Stated task:
Write out the records from the start through the line holding "Action: point(1055,354)", inclusive, changing "Toggle" to "Flip" and leaving everything else the same.

Dataset records:
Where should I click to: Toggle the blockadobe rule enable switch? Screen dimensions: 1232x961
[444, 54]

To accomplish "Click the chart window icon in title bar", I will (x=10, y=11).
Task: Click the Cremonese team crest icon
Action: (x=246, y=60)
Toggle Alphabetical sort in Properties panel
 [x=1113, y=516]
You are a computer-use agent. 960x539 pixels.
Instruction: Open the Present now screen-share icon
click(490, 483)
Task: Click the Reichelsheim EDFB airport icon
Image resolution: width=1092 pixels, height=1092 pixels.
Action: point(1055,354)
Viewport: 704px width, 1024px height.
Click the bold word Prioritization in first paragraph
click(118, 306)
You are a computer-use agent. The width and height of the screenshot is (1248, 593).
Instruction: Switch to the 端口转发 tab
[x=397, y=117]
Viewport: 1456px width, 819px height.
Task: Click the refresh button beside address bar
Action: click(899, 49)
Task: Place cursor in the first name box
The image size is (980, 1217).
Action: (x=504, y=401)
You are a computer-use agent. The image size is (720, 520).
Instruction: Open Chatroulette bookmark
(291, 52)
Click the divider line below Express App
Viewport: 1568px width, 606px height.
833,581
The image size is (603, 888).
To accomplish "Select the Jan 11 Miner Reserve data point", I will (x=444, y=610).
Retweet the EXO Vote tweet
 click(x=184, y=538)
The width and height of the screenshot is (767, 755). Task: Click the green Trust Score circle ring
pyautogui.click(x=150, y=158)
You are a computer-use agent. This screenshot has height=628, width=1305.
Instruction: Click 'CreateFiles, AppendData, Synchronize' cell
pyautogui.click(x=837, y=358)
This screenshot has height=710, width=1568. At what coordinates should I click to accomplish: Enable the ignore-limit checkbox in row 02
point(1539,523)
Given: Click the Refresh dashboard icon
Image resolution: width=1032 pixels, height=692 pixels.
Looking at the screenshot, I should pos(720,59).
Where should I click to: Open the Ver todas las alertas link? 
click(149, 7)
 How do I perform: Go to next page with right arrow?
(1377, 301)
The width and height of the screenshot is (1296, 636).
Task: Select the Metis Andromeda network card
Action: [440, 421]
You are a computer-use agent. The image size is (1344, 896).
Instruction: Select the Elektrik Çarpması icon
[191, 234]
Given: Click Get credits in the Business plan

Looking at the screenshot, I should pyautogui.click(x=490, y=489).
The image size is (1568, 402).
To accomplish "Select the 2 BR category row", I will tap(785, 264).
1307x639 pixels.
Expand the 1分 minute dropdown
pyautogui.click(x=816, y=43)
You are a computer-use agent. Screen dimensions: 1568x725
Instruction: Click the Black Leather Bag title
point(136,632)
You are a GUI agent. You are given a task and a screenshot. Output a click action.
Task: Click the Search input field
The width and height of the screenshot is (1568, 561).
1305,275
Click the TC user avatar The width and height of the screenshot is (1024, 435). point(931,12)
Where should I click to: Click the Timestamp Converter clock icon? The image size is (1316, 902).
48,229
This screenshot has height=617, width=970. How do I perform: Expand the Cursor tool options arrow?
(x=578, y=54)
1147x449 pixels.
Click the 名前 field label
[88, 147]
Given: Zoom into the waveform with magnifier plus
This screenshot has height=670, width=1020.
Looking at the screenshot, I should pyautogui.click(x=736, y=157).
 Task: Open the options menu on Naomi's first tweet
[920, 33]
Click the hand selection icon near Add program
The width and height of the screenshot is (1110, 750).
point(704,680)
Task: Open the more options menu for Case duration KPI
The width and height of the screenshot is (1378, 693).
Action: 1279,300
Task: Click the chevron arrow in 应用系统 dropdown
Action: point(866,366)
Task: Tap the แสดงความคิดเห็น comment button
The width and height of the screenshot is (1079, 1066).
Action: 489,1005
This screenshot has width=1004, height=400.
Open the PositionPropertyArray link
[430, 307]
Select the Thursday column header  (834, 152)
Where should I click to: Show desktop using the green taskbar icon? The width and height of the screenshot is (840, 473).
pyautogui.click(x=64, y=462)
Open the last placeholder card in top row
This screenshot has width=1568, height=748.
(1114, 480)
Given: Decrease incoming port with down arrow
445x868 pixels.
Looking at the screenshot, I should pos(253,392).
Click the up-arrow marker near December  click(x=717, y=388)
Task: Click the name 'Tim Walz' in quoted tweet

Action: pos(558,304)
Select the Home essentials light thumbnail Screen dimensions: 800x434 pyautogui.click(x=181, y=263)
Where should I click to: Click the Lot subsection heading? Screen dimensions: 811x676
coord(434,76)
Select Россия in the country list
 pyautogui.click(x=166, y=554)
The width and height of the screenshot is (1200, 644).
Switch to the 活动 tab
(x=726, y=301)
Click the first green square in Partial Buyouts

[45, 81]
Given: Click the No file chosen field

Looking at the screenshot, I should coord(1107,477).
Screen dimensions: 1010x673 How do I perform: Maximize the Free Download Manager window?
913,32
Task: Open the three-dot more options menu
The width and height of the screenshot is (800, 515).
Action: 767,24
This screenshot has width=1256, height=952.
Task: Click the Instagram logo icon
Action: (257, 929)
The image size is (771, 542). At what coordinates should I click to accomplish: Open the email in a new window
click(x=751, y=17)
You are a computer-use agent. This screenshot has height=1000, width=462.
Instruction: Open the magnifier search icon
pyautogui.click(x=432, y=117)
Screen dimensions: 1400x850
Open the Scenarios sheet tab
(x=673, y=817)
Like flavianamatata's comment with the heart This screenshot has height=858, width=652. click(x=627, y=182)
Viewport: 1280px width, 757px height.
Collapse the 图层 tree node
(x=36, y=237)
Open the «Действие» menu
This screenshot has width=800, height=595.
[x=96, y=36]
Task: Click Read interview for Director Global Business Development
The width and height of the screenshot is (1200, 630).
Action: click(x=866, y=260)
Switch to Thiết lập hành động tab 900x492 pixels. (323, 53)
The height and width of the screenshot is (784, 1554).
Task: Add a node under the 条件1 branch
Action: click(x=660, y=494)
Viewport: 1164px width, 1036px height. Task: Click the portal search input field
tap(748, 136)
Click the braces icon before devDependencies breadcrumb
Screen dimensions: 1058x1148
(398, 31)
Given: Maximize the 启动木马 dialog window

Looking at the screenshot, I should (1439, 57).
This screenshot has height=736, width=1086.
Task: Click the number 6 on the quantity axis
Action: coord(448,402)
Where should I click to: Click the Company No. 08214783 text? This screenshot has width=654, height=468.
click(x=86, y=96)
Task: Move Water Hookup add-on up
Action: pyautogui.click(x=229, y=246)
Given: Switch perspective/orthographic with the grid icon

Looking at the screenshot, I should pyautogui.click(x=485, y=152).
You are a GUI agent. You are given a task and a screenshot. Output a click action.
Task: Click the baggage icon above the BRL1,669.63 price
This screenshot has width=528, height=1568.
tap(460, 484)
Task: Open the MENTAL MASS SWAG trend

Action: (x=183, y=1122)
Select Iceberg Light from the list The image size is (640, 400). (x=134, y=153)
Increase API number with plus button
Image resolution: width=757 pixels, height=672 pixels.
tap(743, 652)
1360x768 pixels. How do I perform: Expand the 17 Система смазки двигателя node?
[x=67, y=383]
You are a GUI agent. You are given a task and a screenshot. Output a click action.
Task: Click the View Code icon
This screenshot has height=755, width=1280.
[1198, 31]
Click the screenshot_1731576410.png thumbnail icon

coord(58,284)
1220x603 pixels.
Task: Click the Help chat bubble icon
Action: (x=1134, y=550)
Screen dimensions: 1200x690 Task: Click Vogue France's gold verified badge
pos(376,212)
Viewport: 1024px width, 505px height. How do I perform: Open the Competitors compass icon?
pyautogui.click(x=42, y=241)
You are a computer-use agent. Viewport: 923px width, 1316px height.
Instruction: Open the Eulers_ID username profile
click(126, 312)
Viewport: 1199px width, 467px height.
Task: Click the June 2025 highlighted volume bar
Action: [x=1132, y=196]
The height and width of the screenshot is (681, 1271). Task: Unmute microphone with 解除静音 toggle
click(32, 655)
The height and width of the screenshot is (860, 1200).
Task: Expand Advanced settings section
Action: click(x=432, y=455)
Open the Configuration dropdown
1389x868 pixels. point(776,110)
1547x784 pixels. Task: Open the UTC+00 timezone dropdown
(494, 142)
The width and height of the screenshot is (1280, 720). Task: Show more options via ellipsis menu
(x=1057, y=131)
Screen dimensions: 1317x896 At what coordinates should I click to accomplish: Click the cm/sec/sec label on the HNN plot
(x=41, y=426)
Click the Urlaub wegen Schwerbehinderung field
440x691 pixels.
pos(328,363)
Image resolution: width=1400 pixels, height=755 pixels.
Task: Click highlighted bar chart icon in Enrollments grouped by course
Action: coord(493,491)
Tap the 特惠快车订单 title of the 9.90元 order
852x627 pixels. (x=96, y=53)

Solution to the exercise:
Where should I click to: Flip the blockadobe rule enable switch? Screen dimensions: 1232x961
[444, 54]

To accomplish "Click the chart window icon in title bar", I will (x=10, y=11).
Task: Click the Cremonese team crest icon
Action: (x=246, y=60)
Flip Alphabetical sort in Properties panel
 [x=1113, y=516]
You are a computer-use agent. 960x539 pixels.
Instruction: Open the Present now screen-share icon
click(490, 483)
Task: Click the Reichelsheim EDFB airport icon
Image resolution: width=1092 pixels, height=1092 pixels.
Action: point(1055,354)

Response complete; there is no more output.